Create a new folder in a FuseBase workspace. Optionally specify a parentId to create a subfolder. Returns the created folder
AI agents use create_folder to create or update resources in Fusebase MCP Server — usually the action step of a workflow, after the agent has gathered context. Every call changes real data in your Fusebase MCP Server environment.
This tool creates a new folder in a workspace, which is a reversible Write operation. Creating a folder has minimal blast radius—it does not delete data, execute code, move funds, or trigger external operations. The impact is confined to workspace organization and can be undone by deleting the folder.
From the tool's definition Tool name 'create_folder' and description 'Create a new folder' indicate data creation. Returns 'the created folder', confirming a reversible write operation.
Attacks that exploit this kind of access
Create a new folder in a FuseBase workspace. Optionally specify a parentId to create a subfolder. Returns the created folder. It is categorised as a Write tool in the Fusebase MCP Server MCP Server, which means it can create or modify data. Consider rate limits to prevent runaway writes.
Register the Fusebase MCP Server MCP server in PolicyLayer and add a rule for create_folder: allow, deny, rate-limit, or require approval. Point your MCP client at the PolicyLayer proxy URL and the rule is enforced on every call, before it reaches Fusebase MCP Server. Nothing to install.

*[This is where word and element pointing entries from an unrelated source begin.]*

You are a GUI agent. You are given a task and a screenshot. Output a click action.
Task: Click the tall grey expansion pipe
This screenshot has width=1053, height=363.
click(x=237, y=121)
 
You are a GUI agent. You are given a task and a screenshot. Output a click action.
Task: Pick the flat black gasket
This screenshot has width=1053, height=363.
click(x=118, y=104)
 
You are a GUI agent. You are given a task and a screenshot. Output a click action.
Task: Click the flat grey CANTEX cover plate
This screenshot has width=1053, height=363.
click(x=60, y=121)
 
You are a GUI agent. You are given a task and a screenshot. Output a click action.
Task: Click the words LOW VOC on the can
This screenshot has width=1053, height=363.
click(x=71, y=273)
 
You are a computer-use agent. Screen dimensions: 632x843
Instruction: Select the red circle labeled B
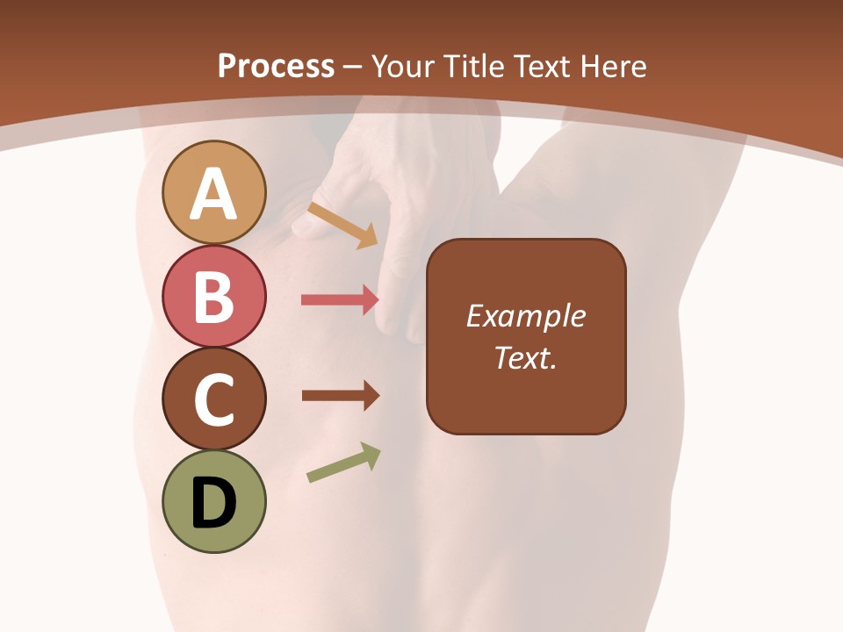(x=213, y=296)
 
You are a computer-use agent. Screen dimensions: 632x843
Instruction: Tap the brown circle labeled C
(x=213, y=399)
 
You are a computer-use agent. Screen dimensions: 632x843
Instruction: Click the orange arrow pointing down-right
(x=342, y=225)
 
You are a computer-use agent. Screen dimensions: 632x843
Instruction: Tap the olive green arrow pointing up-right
(x=343, y=463)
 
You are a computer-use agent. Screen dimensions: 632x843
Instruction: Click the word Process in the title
(x=276, y=66)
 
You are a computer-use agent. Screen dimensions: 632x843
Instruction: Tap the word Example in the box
(x=525, y=316)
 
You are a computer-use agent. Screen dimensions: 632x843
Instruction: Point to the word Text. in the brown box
(x=525, y=358)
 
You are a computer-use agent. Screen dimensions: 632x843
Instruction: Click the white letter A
(x=213, y=195)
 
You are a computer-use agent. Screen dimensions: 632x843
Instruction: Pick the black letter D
(x=213, y=504)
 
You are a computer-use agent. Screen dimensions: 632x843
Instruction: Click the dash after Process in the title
(x=353, y=68)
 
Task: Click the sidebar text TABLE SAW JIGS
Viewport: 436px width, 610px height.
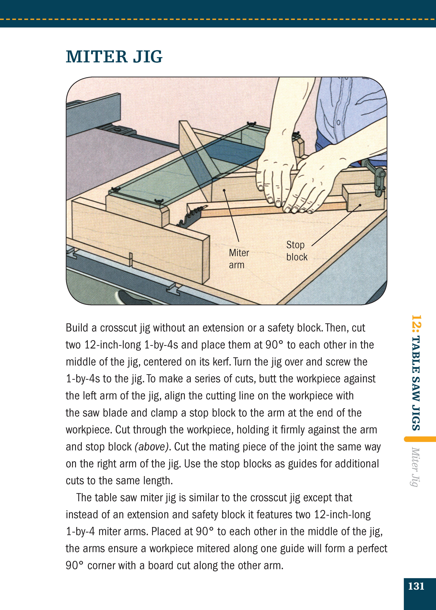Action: coord(416,383)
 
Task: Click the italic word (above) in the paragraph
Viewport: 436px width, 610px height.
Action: coord(152,447)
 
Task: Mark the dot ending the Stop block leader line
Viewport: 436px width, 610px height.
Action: coord(360,205)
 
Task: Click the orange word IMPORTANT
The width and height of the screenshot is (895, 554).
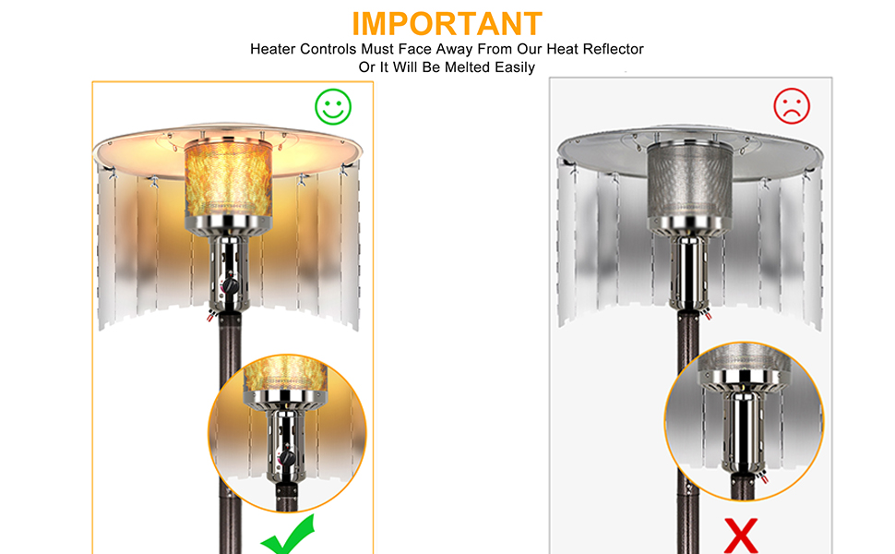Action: [x=448, y=23]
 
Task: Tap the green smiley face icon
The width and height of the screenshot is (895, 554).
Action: [x=332, y=107]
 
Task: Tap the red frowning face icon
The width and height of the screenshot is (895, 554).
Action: [x=791, y=107]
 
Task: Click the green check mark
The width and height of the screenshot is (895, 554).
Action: [x=286, y=536]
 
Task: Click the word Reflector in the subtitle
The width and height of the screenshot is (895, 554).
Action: [x=611, y=49]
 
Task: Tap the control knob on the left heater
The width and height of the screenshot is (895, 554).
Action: [x=232, y=286]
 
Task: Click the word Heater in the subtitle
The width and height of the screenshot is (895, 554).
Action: [x=274, y=49]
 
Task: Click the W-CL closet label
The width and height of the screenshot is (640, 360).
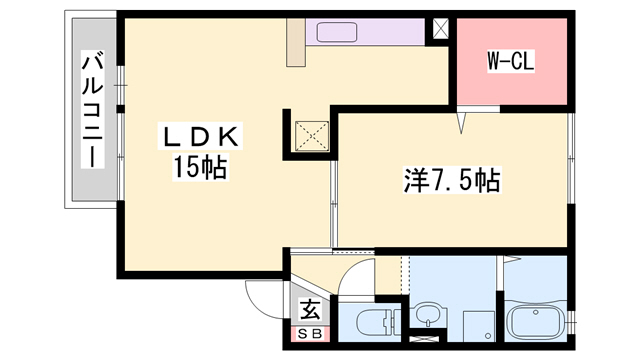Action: coord(511,61)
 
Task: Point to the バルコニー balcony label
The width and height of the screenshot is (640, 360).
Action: coord(91,110)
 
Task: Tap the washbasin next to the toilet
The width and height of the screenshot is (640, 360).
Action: coord(427,315)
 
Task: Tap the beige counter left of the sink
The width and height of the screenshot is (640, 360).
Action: coord(296,43)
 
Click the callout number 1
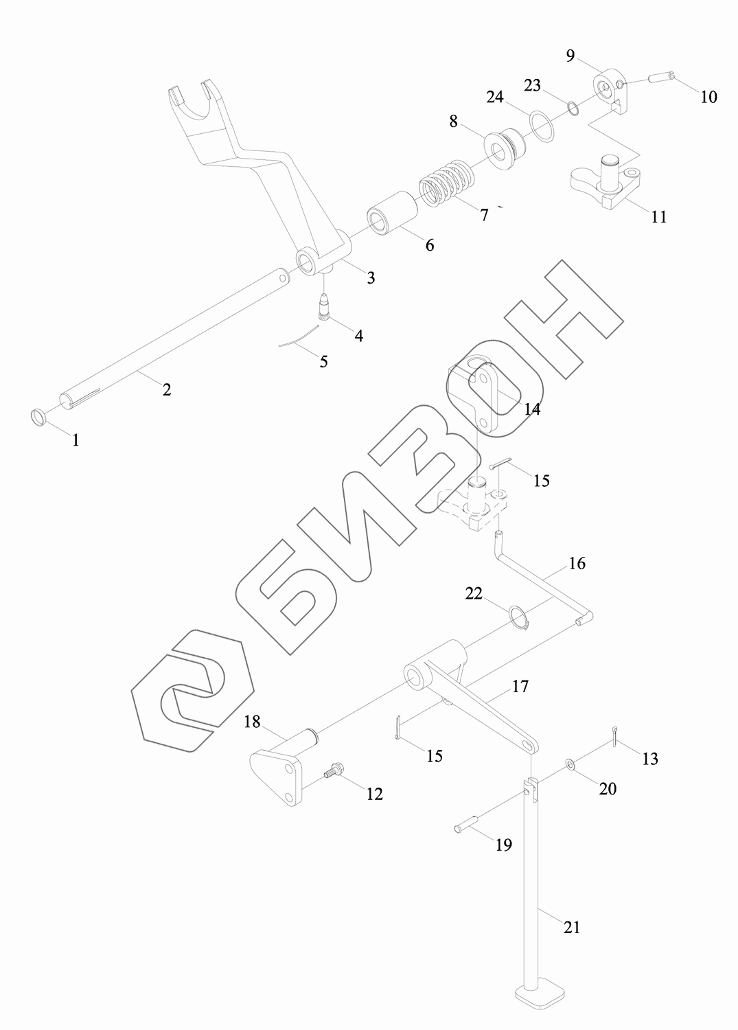pos(76,440)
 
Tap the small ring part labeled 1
pos(40,416)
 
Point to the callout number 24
pos(495,97)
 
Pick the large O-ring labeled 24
pos(542,126)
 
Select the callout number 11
pos(658,217)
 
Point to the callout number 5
pos(324,361)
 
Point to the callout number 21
pos(572,927)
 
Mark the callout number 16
pos(577,564)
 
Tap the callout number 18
pos(252,722)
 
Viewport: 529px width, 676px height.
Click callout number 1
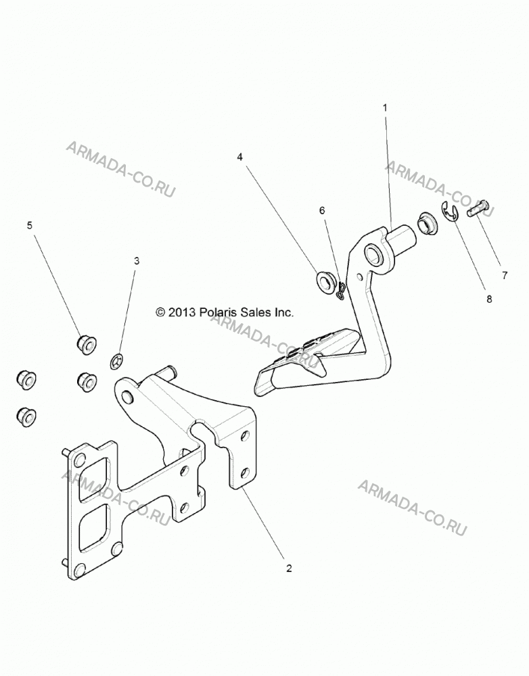[386, 107]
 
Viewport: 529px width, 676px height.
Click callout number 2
[289, 569]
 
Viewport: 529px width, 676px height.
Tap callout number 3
[137, 261]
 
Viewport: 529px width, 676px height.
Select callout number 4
[240, 157]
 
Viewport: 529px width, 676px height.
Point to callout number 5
[29, 225]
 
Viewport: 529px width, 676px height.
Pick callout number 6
[322, 210]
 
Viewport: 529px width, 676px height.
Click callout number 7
[505, 275]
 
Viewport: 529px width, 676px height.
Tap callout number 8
[489, 299]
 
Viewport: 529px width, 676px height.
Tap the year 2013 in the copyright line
[183, 312]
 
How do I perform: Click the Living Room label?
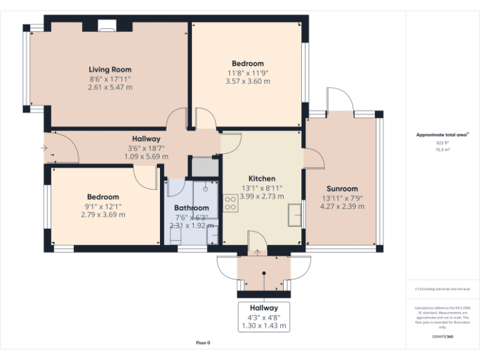[x=110, y=69]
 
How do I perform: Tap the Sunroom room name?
[x=342, y=189]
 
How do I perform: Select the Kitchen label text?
[x=261, y=179]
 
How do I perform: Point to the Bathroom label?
[x=191, y=208]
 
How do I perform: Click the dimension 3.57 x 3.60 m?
[x=248, y=81]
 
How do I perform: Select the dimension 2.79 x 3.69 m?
[x=103, y=215]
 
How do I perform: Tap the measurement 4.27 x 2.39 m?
[x=342, y=206]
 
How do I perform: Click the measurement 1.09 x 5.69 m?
[x=146, y=156]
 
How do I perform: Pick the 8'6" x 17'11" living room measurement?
[x=110, y=79]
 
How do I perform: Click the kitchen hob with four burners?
[x=229, y=202]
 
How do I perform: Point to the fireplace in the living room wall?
[x=107, y=26]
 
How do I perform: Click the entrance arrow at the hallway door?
[x=44, y=148]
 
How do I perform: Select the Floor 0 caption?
[x=203, y=342]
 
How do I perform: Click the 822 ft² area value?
[x=442, y=142]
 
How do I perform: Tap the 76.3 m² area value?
[x=442, y=149]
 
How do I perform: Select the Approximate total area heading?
[x=442, y=134]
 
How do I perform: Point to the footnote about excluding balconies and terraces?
[x=442, y=289]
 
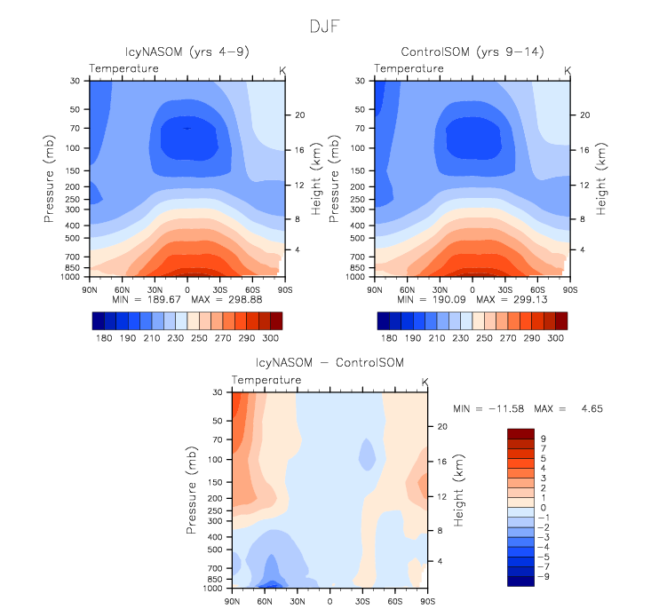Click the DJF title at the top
pos(325,26)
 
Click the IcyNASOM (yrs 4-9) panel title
pos(187,52)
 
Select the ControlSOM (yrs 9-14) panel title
pos(472,52)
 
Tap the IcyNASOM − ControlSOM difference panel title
pos(329,363)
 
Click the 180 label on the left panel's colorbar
pos(104,339)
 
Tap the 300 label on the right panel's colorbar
pos(555,339)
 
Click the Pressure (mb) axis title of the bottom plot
pos(192,490)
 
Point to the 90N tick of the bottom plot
pos(232,601)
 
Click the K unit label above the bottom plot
pos(425,382)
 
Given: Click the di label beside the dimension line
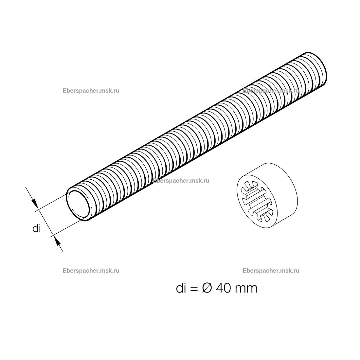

create_folder is a Write tool with medium risk. Write tools should be rate-limited to prevent accidental bulk modifications.
Yes. Add a rate_limit block to the create_folder rule in your PolicyLayer policy. For example, setting max: 10 and window: 60 limits the tool to 10 calls per minute. Rate limits are tracked per agent session and reset automatically.
Set action: deny in the PolicyLayer policy for create_folder. The AI agent will receive a policy violation error and cannot call the tool. You can also include a reason field to explain why the tool is blocked.
create_folder is provided by the Fusebase MCP Server MCP server (ryan-haver/fusebase-mcp). PolicyLayer sits as a proxy in front of this server to enforce policies before tool calls reach the server.
Every MCP server has a record like this.
Type a name, get the same breakdown: verified identity, auth posture, risk grade, capabilities, recommended policy.